O filme conta a história de duas mulheres que ficaram amigas no colégio e dividiram sua paixão pelo mundo fantasmagórico, inclusive escrevendo um livro sobre o assunto juntas, mas que seguiram caminhos diferentes. Erin se tornou professora universitária e busca manter seu passado longe do conhecimento de seus superiores, enquanto Abby trabalha em um laboratório em uma faculdade não muito convencional onde nem o próprio reitor sabe que tipo de trabalho ela desenvolve. A história começa quando Erin busca Abby com esperança de convencê-la a retirar o livro que disponibilizou na Internet. No entanto, as cientistas acabam presenciando uma aparição fantasmagórica e acabam renovando sua parceria.

A equipe se completa com a também cientista, Jillian Holtzmann, e da ex-empregada do metrô de Nova York, Patty Tolan, formando então o grupo das Caça-Fantasmas, nome dado pela imprensa para o grupo de mulheres que estava envolvido em resolver e desvendar o mistério das aparições fantasmagóricas.

Também participa do filme, o roteirista do Saturday Night Live, Neil Casey, que faz o vilão da história, Rowan North, um homem que foi inferiorizado durante toda a vida e que sente que nunca foi tratado como merecia por toda a humanidade, se considerando um gênio que precisa se vingar e, que escolhe fazer isso liberando todos os fantasmas. Além disso, temos a aparição de Andy Garcia, como prefeito da cidade, Ozzy Osbourne, como um rockeiro em uma cena rápida, além dos atores que participaram do filme original.

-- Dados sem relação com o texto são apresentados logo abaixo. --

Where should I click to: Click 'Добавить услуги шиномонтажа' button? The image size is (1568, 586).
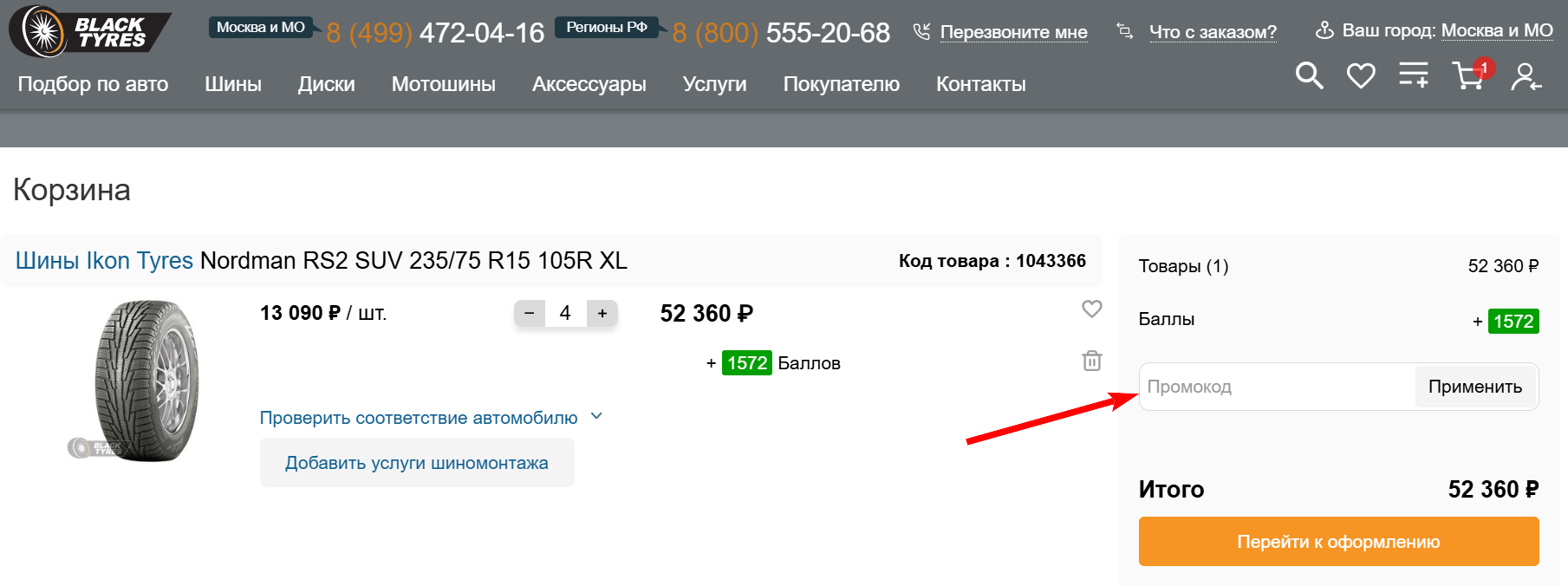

O filme é bom. Apesar de não ser composto de grandes piadas, dá para dar risadas em uma boa Sessão da Tarde, entretanto tem defeitos. Algumas piadas não são universais, sendo compreendidas apenas no cenário norte-americano. Além disso, o filme nos passa a impressão de que foi picotado e colado para caber no tempo de filme, que ainda assim, pareceu longuíssimo. Os instrumentos utilizados eram desenvolvidos de forma muito rápida, sem nenhum tipo de explicação sobre como eram pensados e construídos. Alguns momentos apenas puderam ser explicados nas cenas pós-crédito, como, por exemplo, o motivo dos cidadãos de Nova York ficarem paralisados em uma posição com os dedos apontando para o alto — foram paralisados enquanto dançavam. E outros apenas não foram explicados, como o momento em que as protagonistas apareceram com o cabelo pintado de cores diferentes em cenas seguidas. Mal editado, muito mal editado.

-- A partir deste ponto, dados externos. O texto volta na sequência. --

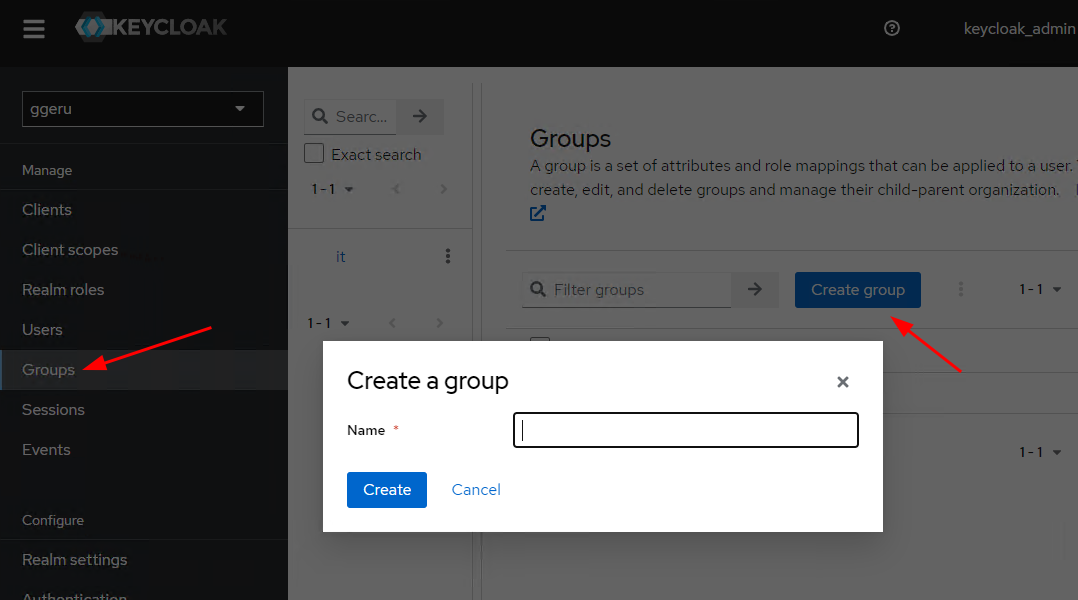Select the it group in tree
The height and width of the screenshot is (600, 1078).
341,257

Quanto ao conteúdo tão desprezado pelos fãs da franquia, porém tão bem colocado no cenário atual, as protagonistas são mulheres e tem características muito distintas, representando um pouco a diversidade feminina. Temos a nerd que se veste “mal”, a gordinha, a loira que tem uma personalidade vista pela sociedade como mais masculinizada e a negra com brincos grandes. Além disso, o filme constrói um grupo de mulheres que além de trabalharem juntas, são amigas, não havendo nenhum tipo de competição entre elas, e um clima de parceria e entusiasmo com a vitória de cada uma. Coisa linda de se ver em um filme com protagonistas mulheres.

Outra boa sacada do filme foi substituir o clichê machista da secretária loira burra, pelo secretário loiro burro, abusando da ironia para criticar uma ideia tão disseminada por Hollywood por anos e anos e, repetidas tantas vezes que quase se tornou obrigatória, especialmente em filmes de comédia. O personagem que apenas existe por ser belo. Apesar da boa piada, essa parte do filme é a mais chata e monótona, sendo muito cansativa e em alguns momentos incrivelmente desnecessárias as falas burras do personagem, provando que só é engraçado quando invertido os gêneros pois já está no senso comum, sendo um momento de quase “vergonha alheia”. O personagem torna visível até para o mais machista o quanto é gritante a desigualdade na representação de gênero no cinema.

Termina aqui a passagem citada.